- **CONSIGNES DE L'EXERCICE**
(1) Indiquez l'âge des premiers œufs retrouvés selon le texte sur l'œuf et la poule.
(2) Reprenez le texte sur l'œuf et la poule et poursuivez-le après sa dernière phrase.

- **TEXTE DE L'EXERCICE**
◇ ◇ ◇ ◇

Sur cette question, la science semble unanime : l’œuf a précédé la poule. D’une part, les premiers œufs retrouvés datent d’environ 190 millions d’années, donc avant l’apparition des gallinacés, probablement issus d’un œuf pondu par un autre animal. Ces œufs primitifs venaient des dinosaures, connus comme les ancêtres des premiers oiseaux. En outre, « nous pouvons être certains que les ancêtres de la poule ont tous eu des œufs comme stade initial de leur vie, non seulement depuis les dinosaures, mais aussi depuis l’époque où ils étaient des poissons [du clade des crossoptérygiens] », explique à Trust My Science le professeur en génétique évolutive John Brookfield, de l’université de Nottingham.
La question de savoir si la poule a précédé l’œuf n’a donc de sens que si l’on compare la poule adulte à l’œuf de poule. Roy Sorensen, philosophe à l’Université de Washington, évoque la notion intéressante de « pré-poule ». « L’idée est que Charles Darwin a démontré que la poule a été précédée par des poules limites et qu’il est donc simplement indéterminé de savoir où les pré-poules se terminent et où les poules commencent », écrit-il. Selon les lois de Mendel, un organisme est génétiquement fixé et la transition de pré-poule à poule n’a pu s’effectuer qu’entre une pondeuse et son œuf.
C’est d’ailleurs ce que confirme John Brookfield : « S’il y a eu un premier oiseau qui répondait à la définition de la poule, alors cette première poule a dû être dérivée d’un embryon génétiquement identique. Cet embryon se serait trouvé à l’intérieur d’un œuf et, en ce sens, l’œuf (c’est-à-dire l’œuf de poule) a précédé la poule. De même, s’il y a eu un premier dinosaure adulte, alors ce dinosaure a dû se développer à partir d’un embryon génétiquement identique à l’intérieur d’un œuf ». Voilà qui pourrait clore le débat.
La théorie de l’évolution appuie d’ailleurs cette idée : la première poule n’a pas pu apparaître telle quelle et a forcément été précédée d’un œuf de poule. En revanche, il est difficile de savoir avec exactitude de quand date ce premier œuf de poule, même si les premiers poulets domestiques datent d’il y a environ 7000 ans.

◇ ◇ ◇ ◇

- **DONNÉES BRUTES**
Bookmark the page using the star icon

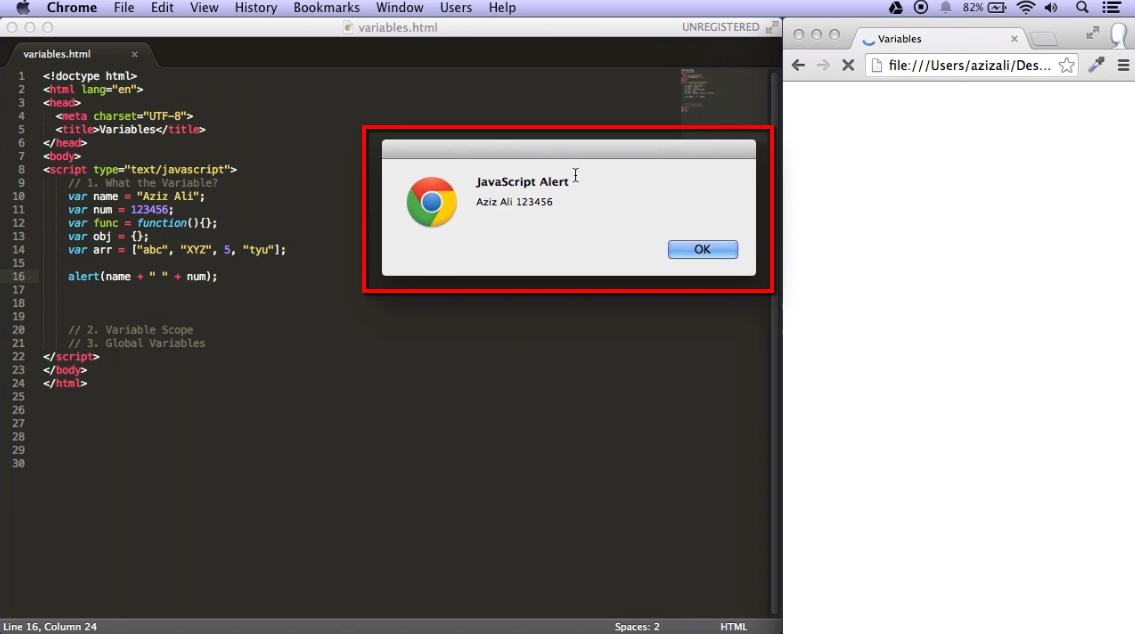tap(1066, 65)
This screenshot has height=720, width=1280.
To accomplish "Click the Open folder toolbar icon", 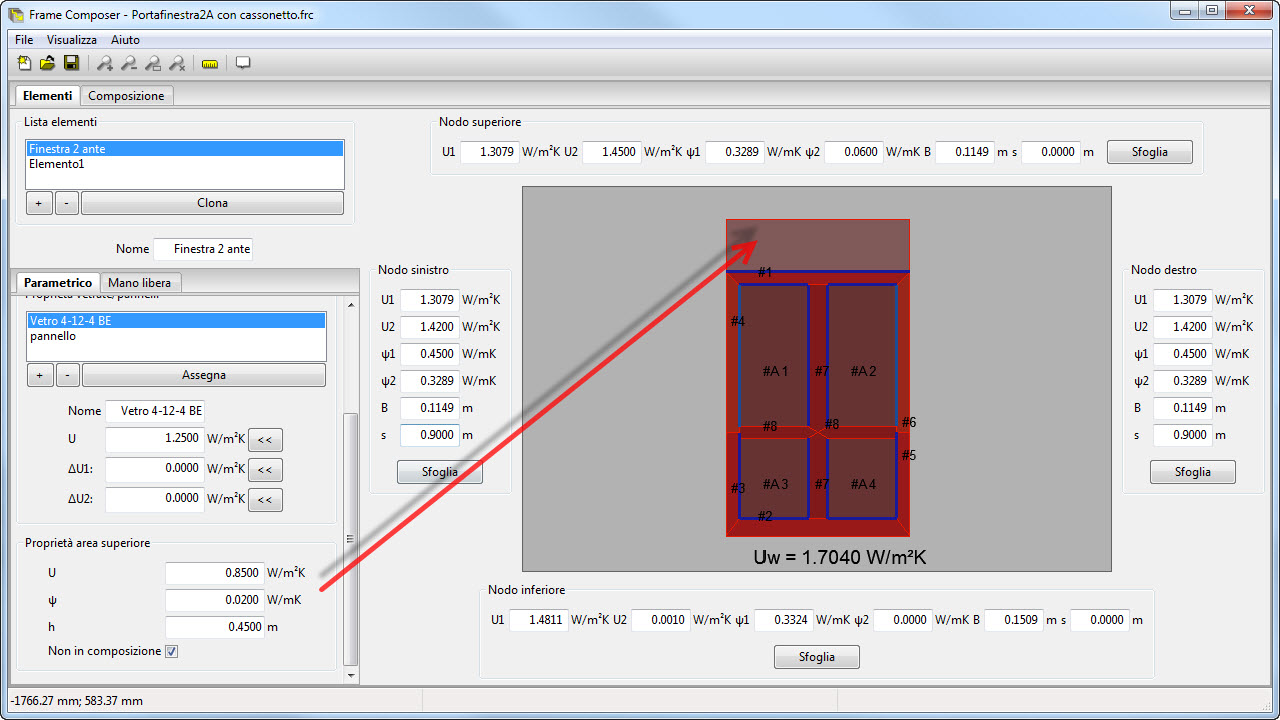I will click(47, 63).
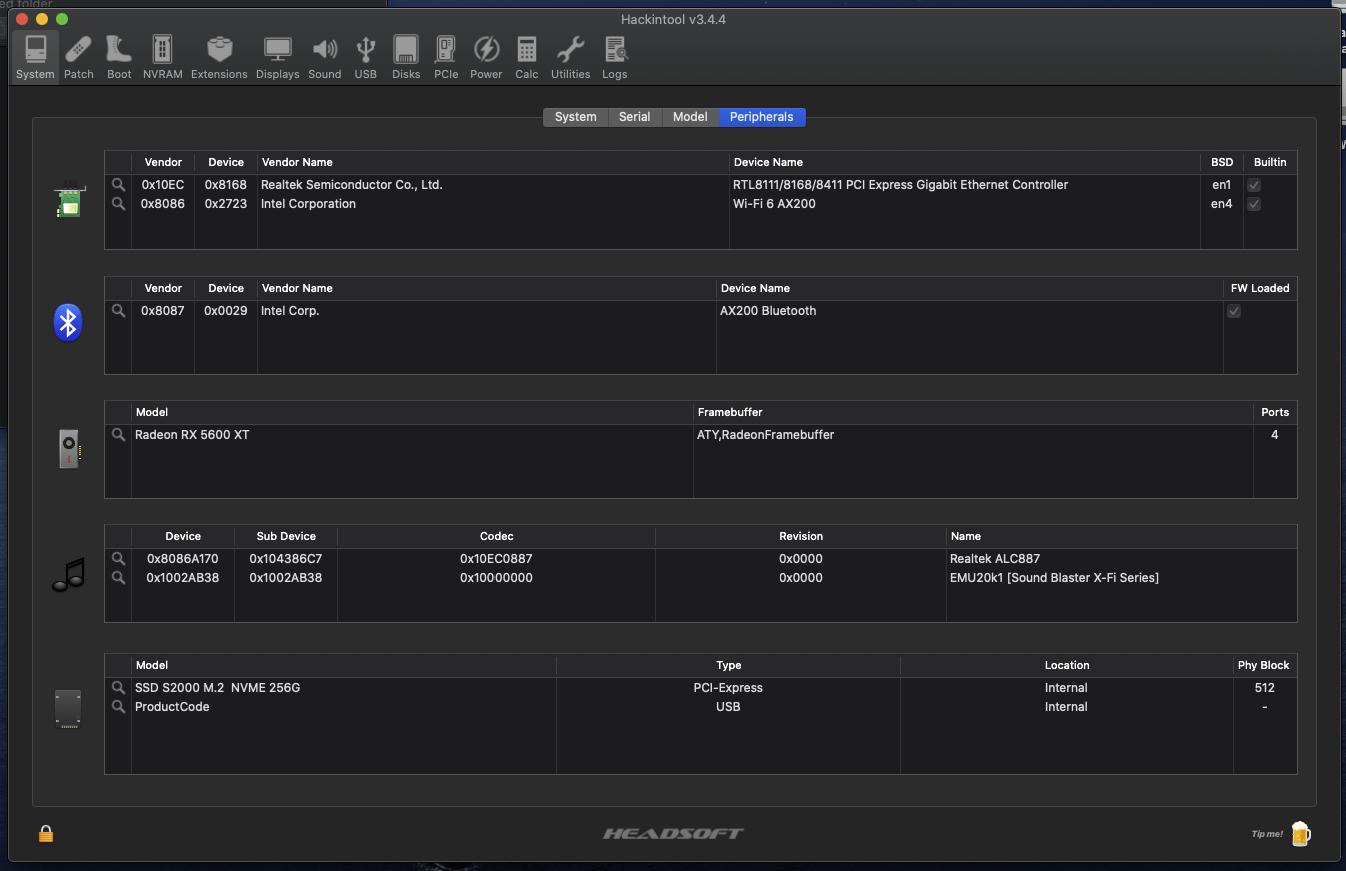Image resolution: width=1346 pixels, height=871 pixels.
Task: Switch to the NVRAM section
Action: (162, 58)
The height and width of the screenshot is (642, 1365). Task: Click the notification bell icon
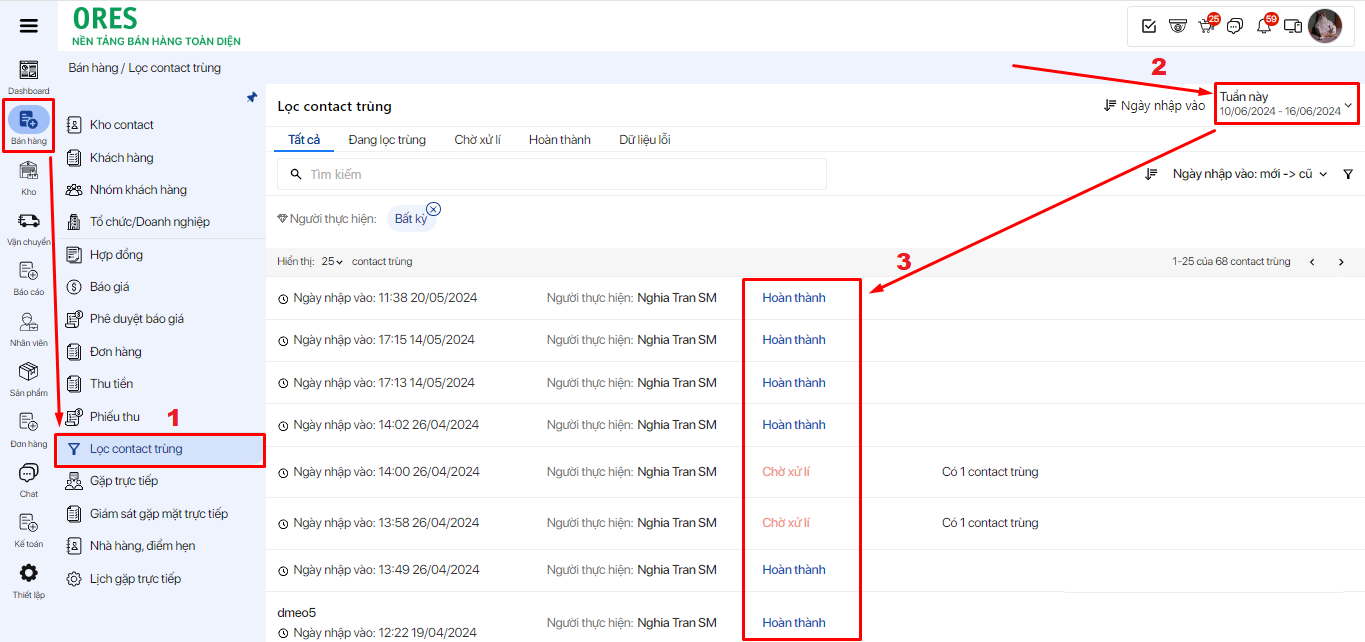(1264, 26)
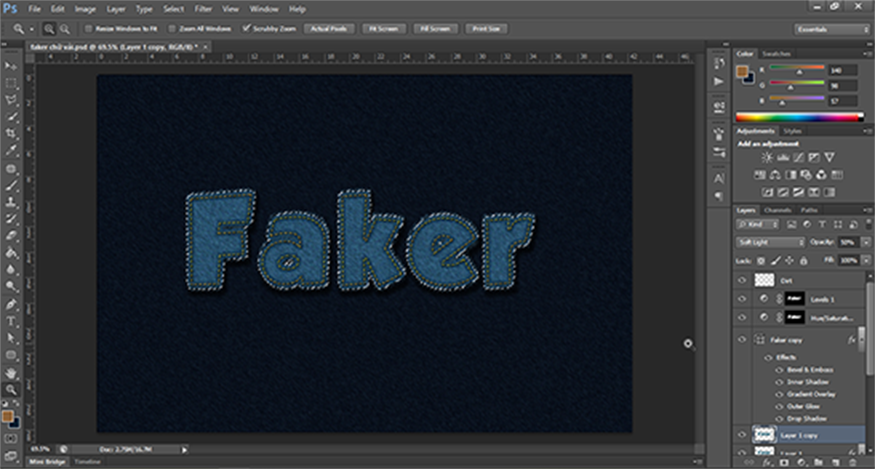The image size is (875, 469).
Task: Open the Soft Light blend mode dropdown
Action: [770, 242]

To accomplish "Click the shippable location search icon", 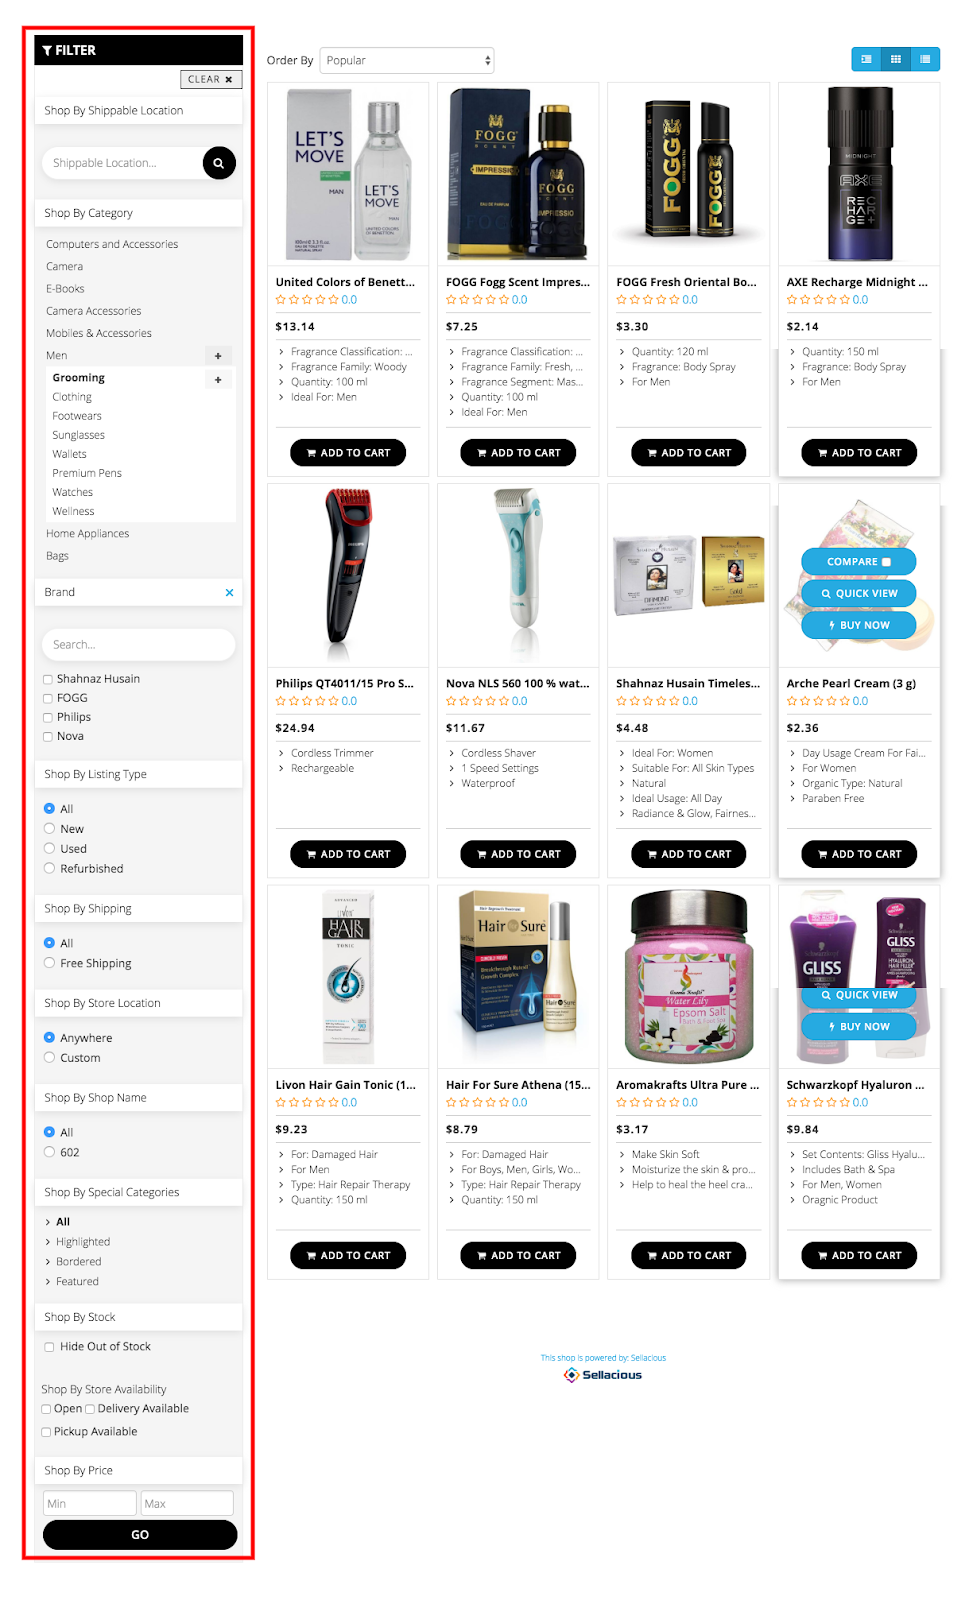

◇ ◇ ◇ ◇

- **RÉSULTATS DE L'EXERCICE**
(1) Environ 190 millions d'années.

(2)
« La découverte des mécanismes épigénétiques pourrait soutenir le scénario de la poule en premier »
Selon la même étude de 2015, le cas de la « poule d’abord » implique des mécanismes évolutifs similaires à ceux envisagés par Lamarck, 50 ans avant la publication des travaux de Darwin. Selon Lamarck — qui ne s’oppose pas à la théorie de l’évolution, bien au contraire —, les organismes s’adaptent en développant de nouvelles variantes en réponse à des environnements changeants. Ces nouveaux traits adaptatifs deviennent héréditaires et le tout est transmis à la descendance.
Parce qu’elle semble s’opposer à la génétique de Mendel et parce qu’aucun mécanisme permettant l’hérédité des caractères acquis n’était connu, la théorie de Lamarck a été considérée comme totalement fausse pendant 200 ans. Cela étant, « ces dernières années, la découverte et la caractérisation des mécanismes épigénétiques qui permettent la transmission de caractères somatiques acquis à travers les générations pourraient soutenir le scénario de la poule en premier », écrivent les auteurs.
Une piste plausible (mais non démontrée) pourrait être celle où le changement épigénétique est d’abord transféré tel quel du soma (de la poule) à la lignée germinale (des œufs), et à un stade ultérieur, il est assimilé et remplacé par un changement génétique.
En fin de compte, le dilemme initial de « l’œuf ou de la poule » n’est donc pas vraiment un paradoxe, puisque des explications scientifiques peuvent être apportées par l’évolution. Chaque changement évolutif pourrait correspondre soit à un monde darwinien pur, dans lequel l’œuf aurait précédé la poule, soit à un monde lamarckien, dans lequel la poule aurait été la première. Le domaine de recherche est encore très actif, et un long chemin reste à parcourir avant de pouvoir évaluer la contribution des processus épigénétiques à l’évolution.